● Written task
Convert the rows starting at the line containing "118) label: Home" and ending at the line containing "51, 738, 59)", both included, into a JSON list of strings. Use one string per line and omit blank lines.

○ ○ ○

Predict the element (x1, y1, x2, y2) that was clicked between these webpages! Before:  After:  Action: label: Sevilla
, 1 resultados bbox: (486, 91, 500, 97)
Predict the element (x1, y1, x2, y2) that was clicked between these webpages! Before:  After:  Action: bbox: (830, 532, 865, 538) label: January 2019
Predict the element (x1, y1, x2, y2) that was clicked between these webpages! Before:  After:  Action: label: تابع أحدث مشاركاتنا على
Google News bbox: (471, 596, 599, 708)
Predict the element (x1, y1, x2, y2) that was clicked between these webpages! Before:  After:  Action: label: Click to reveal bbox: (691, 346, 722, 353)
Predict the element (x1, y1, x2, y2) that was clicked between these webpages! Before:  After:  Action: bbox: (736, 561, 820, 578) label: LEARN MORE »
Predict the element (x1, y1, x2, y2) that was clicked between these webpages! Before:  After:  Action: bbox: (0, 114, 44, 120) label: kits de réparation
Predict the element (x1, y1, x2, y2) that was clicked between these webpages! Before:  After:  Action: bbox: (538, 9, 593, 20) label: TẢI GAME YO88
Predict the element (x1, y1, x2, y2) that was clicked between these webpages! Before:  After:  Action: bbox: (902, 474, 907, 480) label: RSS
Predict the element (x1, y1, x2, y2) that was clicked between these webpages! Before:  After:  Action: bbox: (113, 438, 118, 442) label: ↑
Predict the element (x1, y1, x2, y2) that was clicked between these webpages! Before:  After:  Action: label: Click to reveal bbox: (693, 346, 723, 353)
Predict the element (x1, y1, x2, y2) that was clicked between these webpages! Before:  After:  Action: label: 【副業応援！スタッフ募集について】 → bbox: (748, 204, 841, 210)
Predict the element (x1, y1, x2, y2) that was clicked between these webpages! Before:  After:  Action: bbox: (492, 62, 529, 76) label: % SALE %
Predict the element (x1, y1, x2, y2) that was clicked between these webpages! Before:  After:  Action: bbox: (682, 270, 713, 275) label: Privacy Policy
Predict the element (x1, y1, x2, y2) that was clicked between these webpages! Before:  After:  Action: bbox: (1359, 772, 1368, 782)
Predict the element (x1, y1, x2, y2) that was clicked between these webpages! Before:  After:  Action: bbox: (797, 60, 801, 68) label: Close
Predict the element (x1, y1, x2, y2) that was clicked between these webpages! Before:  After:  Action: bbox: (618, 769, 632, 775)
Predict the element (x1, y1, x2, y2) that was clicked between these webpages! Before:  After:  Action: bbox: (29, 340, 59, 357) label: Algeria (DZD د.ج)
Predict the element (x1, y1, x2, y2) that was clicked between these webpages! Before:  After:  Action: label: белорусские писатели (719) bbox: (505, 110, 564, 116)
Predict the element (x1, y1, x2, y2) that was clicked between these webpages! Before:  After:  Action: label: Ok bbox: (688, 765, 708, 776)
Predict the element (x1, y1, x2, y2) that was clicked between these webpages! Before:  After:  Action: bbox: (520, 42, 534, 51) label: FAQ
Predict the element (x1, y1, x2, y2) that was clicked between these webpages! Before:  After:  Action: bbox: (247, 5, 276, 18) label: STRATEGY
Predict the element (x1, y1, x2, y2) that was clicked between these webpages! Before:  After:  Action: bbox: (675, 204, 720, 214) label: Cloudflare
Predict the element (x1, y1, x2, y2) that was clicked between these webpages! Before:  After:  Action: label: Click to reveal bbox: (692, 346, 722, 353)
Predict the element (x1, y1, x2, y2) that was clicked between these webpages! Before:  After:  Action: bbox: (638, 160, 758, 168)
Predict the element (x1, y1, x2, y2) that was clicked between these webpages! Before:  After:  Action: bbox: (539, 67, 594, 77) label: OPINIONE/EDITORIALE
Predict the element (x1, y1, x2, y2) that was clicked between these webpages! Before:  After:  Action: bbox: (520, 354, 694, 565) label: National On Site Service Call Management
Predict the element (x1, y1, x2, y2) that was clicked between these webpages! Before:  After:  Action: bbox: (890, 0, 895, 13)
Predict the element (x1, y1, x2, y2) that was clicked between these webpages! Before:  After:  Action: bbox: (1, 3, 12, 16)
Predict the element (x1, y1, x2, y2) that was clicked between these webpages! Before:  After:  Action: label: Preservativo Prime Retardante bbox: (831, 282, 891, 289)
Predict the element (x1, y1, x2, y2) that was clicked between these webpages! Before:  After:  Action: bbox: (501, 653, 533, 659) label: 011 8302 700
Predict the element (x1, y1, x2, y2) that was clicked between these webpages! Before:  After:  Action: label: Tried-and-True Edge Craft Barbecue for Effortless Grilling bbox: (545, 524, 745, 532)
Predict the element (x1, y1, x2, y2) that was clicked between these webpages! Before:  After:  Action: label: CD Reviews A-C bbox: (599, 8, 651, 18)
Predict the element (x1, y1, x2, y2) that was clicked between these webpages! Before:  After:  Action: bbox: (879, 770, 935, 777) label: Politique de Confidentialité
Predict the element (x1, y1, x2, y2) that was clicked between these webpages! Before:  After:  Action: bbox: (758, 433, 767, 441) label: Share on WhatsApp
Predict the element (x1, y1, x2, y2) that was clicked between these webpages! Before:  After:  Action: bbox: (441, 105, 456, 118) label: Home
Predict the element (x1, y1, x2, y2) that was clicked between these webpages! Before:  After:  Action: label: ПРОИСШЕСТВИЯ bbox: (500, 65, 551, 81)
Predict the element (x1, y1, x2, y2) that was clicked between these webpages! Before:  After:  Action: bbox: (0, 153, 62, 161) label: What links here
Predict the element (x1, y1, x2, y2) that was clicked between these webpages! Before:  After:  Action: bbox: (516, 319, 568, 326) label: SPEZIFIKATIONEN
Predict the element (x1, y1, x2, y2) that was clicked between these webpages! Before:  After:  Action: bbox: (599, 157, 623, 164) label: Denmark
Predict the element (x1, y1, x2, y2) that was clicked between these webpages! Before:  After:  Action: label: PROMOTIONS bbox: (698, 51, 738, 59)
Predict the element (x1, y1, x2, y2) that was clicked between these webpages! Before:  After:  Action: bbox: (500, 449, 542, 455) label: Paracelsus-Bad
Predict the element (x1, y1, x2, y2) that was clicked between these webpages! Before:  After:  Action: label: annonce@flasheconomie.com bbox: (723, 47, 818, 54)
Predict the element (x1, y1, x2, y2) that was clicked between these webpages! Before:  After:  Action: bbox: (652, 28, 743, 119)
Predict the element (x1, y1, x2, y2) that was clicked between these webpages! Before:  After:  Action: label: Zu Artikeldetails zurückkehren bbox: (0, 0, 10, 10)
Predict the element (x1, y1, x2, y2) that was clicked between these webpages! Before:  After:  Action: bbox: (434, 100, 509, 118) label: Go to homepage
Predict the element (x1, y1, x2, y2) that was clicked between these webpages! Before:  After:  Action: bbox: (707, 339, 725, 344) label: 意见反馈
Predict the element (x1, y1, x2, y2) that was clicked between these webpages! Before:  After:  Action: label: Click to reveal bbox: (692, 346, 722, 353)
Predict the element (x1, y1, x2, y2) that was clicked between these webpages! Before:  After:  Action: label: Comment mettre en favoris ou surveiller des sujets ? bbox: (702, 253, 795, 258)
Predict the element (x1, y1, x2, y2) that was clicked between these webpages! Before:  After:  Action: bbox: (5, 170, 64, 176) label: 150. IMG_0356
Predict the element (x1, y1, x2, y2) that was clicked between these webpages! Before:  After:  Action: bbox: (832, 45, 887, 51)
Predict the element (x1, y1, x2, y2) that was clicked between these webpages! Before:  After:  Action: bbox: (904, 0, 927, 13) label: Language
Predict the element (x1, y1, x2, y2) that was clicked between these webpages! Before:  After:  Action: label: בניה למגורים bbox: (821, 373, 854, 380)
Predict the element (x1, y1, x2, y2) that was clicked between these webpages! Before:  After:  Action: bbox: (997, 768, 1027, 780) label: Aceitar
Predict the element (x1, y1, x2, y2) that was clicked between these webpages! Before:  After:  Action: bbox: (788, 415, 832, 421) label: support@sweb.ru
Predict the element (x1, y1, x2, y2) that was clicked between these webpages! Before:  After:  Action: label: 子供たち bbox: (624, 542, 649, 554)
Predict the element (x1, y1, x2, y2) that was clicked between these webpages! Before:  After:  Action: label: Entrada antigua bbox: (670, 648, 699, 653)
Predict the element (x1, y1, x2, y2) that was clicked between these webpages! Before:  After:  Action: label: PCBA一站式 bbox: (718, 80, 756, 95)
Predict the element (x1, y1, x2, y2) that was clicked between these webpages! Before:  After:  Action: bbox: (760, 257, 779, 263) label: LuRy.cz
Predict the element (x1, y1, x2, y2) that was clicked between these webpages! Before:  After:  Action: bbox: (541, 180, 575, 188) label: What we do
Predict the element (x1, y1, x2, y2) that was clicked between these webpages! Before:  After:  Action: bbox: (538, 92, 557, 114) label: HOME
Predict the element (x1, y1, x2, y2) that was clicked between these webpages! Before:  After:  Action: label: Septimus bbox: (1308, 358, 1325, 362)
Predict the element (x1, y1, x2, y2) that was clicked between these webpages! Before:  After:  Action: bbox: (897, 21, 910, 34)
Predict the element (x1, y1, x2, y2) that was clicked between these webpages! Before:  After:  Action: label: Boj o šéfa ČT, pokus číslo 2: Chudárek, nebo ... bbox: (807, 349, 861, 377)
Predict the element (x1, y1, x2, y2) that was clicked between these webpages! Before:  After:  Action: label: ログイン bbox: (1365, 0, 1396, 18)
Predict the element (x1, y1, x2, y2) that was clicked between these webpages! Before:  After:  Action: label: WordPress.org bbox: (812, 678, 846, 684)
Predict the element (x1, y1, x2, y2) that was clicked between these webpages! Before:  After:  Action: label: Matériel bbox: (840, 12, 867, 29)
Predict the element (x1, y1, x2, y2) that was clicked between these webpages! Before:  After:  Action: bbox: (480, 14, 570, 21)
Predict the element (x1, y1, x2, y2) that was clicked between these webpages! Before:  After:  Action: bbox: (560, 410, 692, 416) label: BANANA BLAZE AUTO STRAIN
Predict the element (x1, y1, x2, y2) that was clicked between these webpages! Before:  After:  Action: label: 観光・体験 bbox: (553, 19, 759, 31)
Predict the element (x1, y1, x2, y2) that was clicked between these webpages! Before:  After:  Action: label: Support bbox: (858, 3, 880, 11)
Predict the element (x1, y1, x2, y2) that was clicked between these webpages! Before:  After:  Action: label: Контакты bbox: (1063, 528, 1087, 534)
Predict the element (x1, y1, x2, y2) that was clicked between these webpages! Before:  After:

○ ○ ○

● Full output
[
  "Predict the element (x1, y1, x2, y2) that was clicked between these webpages! Before:  After:  Action: bbox: (441, 105, 456, 118) label: Home",
  "Predict the element (x1, y1, x2, y2) that was clicked between these webpages! Before:  After:  Action: label: ПРОИСШЕСТВИЯ bbox: (500, 65, 551, 81)",
  "Predict the element (x1, y1, x2, y2) that was clicked between these webpages! Before:  After:  Action: bbox: (0, 153, 62, 161) label: What links here",
  "Predict the element (x1, y1, x2, y2) that was clicked between these webpages! Before:  After:  Action: bbox: (516, 319, 568, 326) label: SPEZIFIKATIONEN",
  "Predict the element (x1, y1, x2, y2) that was clicked between these webpages! Before:  After:  Action: bbox: (599, 157, 623, 164) label: Denmark",
  "Predict the element (x1, y1, x2, y2) that was clicked between these webpages! Before:  After:  Action: label: PROMOTIONS bbox: (698, 51, 738, 59)"
]